## Executive Summary


In [1]:
import pandas as pd
import numpy as np
import statsmodels.api as sm
import matplotlib.pyplot as plt
import seaborn as sns

ModuleNotFoundError: No module named 'pandas'

In [None]:
train11 = pd.read_csv('train11.csv', index_col=0, header = 0)

### **About this analysis**

Based on a dataset from **Ames, Iowa**, the US housing market from **2006 to 2010** was analyzed. The analysis applies to family houses with no pools in the RL or RM zone, with one or two stories and standard electricity. The houses were purchased with a warranty deed in normal sales condition.

### **Findings**

From 2006 to 2010, the average sales price per year for a 35-year-old family house was about **USD 185,000 to USD 190,000**, with most lots ranging between **8,410sq.ft and 11,990sq.ft**. Central aircondition was a standard feature of most houses, for which a higher sales price of about **90% (USD 90,000)** was paid.

In [None]:
train11.saleprice.plot(kind ='box');

In [None]:
trend = train11.groupby(['yrsold'])['lotarea', 'garagearea', 'saleprice'].mean().round().reset_index()
trend.head()

Houses in RL zones were **larger** than in RM zones (comp. 7,000 to 8,000 sq.ft). **No relation** between number of stories and lot size could be detected in RL zones. In RM zones, one-story houses were around 1,000sq.ft smaller than two-story houses. 

In [None]:
train11.groupby(['mszoning','housestyle'])['lotarea', 'garagearea', 'saleprice'].mean().round().reset_index()

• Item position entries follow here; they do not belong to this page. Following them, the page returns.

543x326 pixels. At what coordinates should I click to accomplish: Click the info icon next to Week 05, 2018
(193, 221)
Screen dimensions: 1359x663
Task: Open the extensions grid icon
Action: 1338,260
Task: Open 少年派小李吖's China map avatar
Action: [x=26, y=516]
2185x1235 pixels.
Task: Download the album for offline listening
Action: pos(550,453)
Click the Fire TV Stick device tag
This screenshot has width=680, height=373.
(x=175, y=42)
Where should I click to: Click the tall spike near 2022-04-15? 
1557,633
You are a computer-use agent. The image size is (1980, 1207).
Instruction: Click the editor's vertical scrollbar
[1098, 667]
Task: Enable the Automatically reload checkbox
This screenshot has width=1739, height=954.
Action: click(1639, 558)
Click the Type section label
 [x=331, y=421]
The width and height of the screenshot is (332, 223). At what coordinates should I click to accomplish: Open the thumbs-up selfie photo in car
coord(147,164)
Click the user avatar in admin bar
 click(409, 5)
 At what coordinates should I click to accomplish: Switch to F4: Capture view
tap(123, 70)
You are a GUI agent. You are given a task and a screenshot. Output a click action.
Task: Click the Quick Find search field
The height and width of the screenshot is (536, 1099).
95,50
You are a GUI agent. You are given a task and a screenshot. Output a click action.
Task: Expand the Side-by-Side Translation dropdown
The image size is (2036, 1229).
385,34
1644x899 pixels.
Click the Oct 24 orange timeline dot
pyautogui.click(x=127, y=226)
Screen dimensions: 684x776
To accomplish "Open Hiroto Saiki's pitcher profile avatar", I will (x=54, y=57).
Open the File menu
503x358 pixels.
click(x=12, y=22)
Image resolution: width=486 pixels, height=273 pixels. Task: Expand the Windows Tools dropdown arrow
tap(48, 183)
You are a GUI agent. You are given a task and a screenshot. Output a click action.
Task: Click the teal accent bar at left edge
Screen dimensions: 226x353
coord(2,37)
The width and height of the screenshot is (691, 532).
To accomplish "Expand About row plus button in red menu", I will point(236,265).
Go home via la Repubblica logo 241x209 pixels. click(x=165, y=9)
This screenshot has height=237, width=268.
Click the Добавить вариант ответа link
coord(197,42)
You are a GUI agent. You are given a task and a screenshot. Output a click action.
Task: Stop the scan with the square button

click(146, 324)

From 2006 to 2009, the number of **sales rose**. In spite of the populations' decreasing buying power, the financial crisis of 2007/2008, did not lead to a decline of sales. This might be attributed to foreclosed homes readily turned over in the housing market. In 2008, there was a **steep decline** in housing prices by approx. USD 10,000, while also **smaller houses** were sold. While housing prices **recovered to pre-crisis levels** in 2009, **sales declined** in 2010. This might be due to a moderation of the housing market following the bubble, or may also suggest an **incomplete dataset**.


In [None]:
train11['no_houses'] = 1
no_houses = train11.groupby(['yrsold'])['no_houses'].sum().reset_index()
no_houses
fig, ax = plt.subplots()
x = no_houses['yrsold']
y = no_houses['no_houses']
ax.set_xlabel('Year', color="brown",fontsize=9)
ax.set_xticks([2006, 2007, 2008, 2009, 2010])
ax.set_ylabel('No. of Sales', color="brown",fontsize=9)
ax.set_title('Housing Sales')
ax.plot(x, y, color = 'grey');

In [None]:
trend = train11.groupby(['yrsold'])['lotarea', 'garagearea', 'saleprice'].mean().round().reset_index()
trend.head()
fig, ax = plt.subplots()
x = trend['yrsold']
y1 = trend['lotarea']
y2 = trend['garagearea']
y3 = trend['saleprice']
ax.plot(x, y1, label = 'lot area');
ax.plot(x, y2, label = 'garage area');
ax.set_xlabel('Year', color="brown",fontsize=9)
ax.set_xticks([2006, 2007, 2008, 2009, 2010])
ax.set_ylabel('Area  in sq.ft', color="brown",fontsize=9)
ax.set_title('Housing Area and Prices')
ax.legend(loc = 'lower left')
ax2 = ax.twinx()
ax2.plot(x, y3, color = 'red', label = 'Prices')
ax2.set_ylabel("Prices in USD",color="brown",fontsize=9)
ax2.legend(loc = 10)
plt.show()

Most houses had garages that fit **2 cars**. While housing prices seem to **positively correlate** with larger garages, at garages that fit four cars housing price sink again to similar levels like houses with garages for two cars. However, this may be due to a **lack of data**, since only few houses for four cars were sold. 

In [None]:
garage_price = train11.groupby('garagecars')['saleprice'].agg(["count", "sum"]).reset_index()
garage_price.columns = ['garagecars', 'no_garages', 'price']
garage_price2 = pd.DataFrame(garage_price)
x = garage_price2['garagecars']
y = garage_price2['no_garages']
plt.bar(x,y)
plt.xlabel ('No. of Cars', color = 'brown')
plt.ylabel('Sales', color = 'brown')
plt.title('Garages acc. to No. of Cars')
plt.show();

In [None]:
x = train11['garagecars']
y = train11['saleprice']
X = sm.add_constant(x)
model = sm.OLS(y, X)
results = model.fit() 
train11.plot.scatter(x='garagecars', y = 'saleprice')
plt.xticks([0,1,2,3,4])
plt.title('Price vs. No. of Cars in Garage')
plt.plot(x, results.predict(X), color = 'green')
plt.show();